[TASK INSTRUCTIONS] Repeat the data from the line containing "Task: Select the Reference 4 tab" through the line containing "Action: (x=1053, y=277)", with both of those lines included. Swap "screenshot" for "image", keep everything else the same, and leave out the pictures.
---- INFORMATION GIVEN
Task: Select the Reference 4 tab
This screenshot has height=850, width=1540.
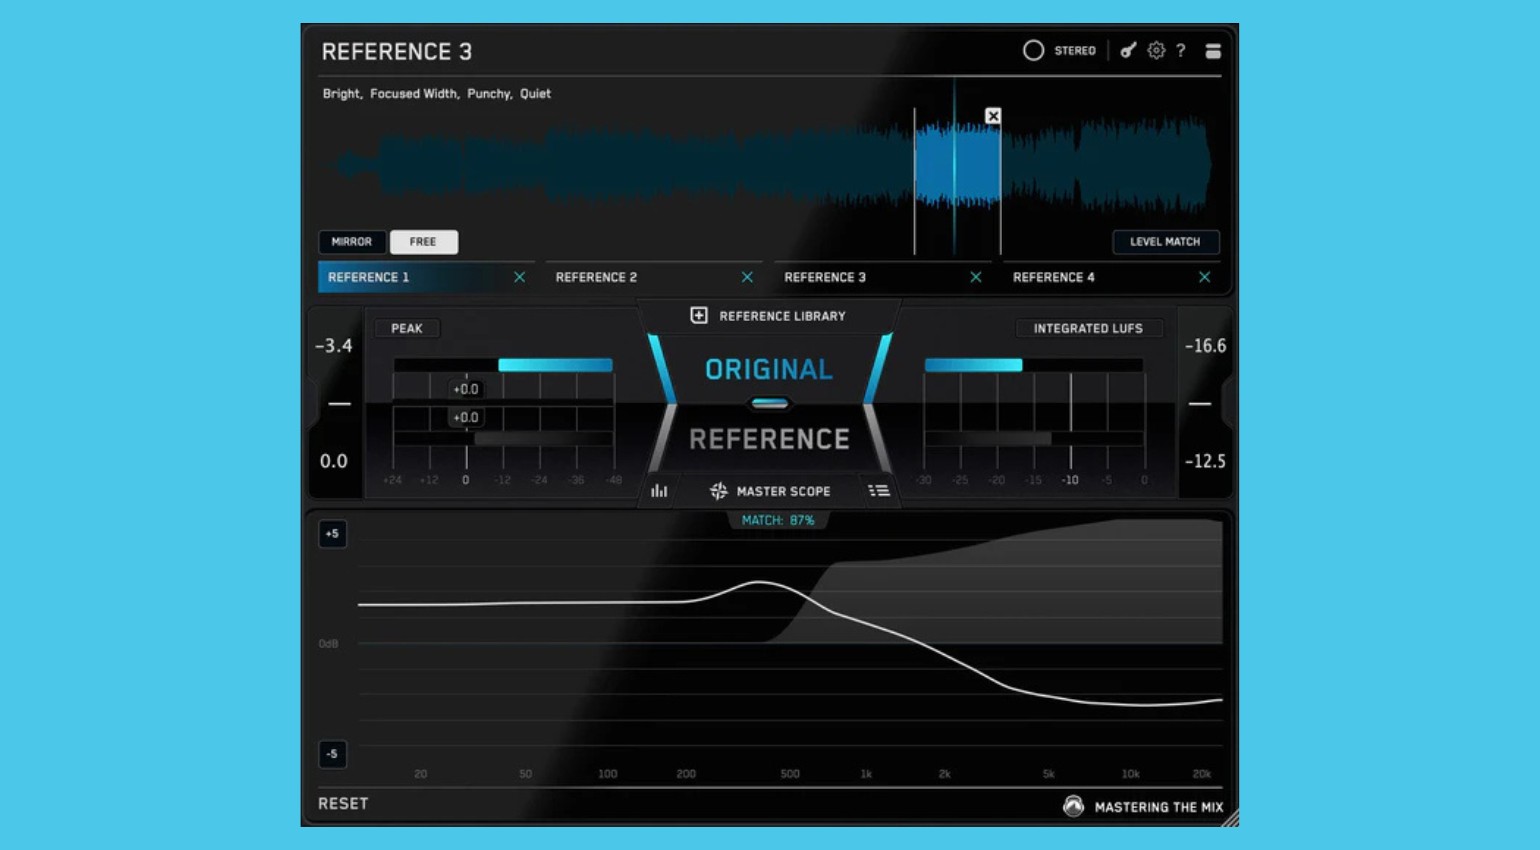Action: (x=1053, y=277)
--------
---- INFORMATION GIVEN
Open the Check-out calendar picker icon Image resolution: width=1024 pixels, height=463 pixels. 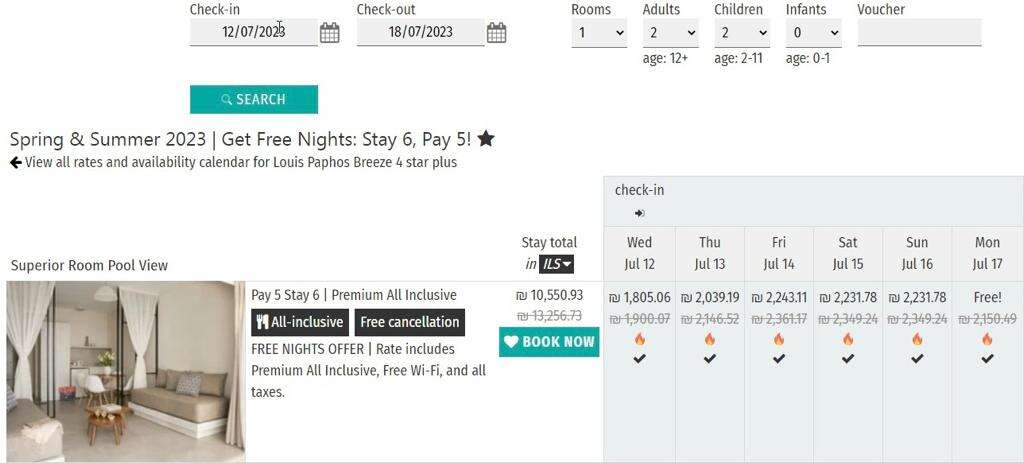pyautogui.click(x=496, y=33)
--------
---- INFORMATION GIVEN
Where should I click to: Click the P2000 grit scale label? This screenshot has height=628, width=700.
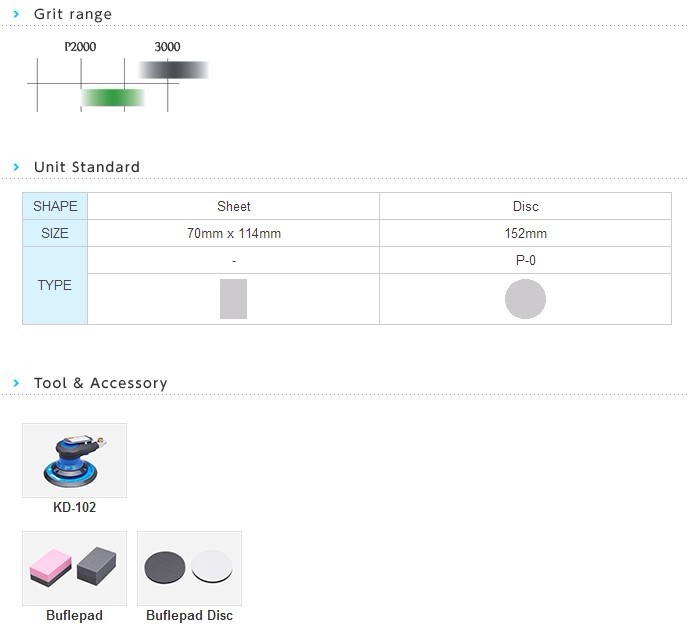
--------
[COMPLETE OUTPUT]
Task: Select the Reference 4 tab
This image has height=850, width=1540.
Action: (x=1053, y=277)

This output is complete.